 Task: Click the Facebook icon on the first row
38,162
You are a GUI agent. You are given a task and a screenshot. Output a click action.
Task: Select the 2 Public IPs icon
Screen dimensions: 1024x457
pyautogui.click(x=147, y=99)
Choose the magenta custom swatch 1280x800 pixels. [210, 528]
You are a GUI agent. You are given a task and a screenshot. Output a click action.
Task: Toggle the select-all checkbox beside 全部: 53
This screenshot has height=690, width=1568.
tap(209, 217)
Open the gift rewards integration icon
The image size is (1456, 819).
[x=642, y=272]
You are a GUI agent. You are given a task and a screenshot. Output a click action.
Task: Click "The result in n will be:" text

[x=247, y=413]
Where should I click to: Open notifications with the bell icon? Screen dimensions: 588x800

•••••

DO THIS:
Find every line in the records above that contains the string "dimensions" and copy each of those lines. Treat the match as case-sensitive.

SOLUTION TO THIS EXERCISE:
Screen dimensions: 1024x457
Where should I click to: Open notifications with the bell icon? Screen dimensions: 588x800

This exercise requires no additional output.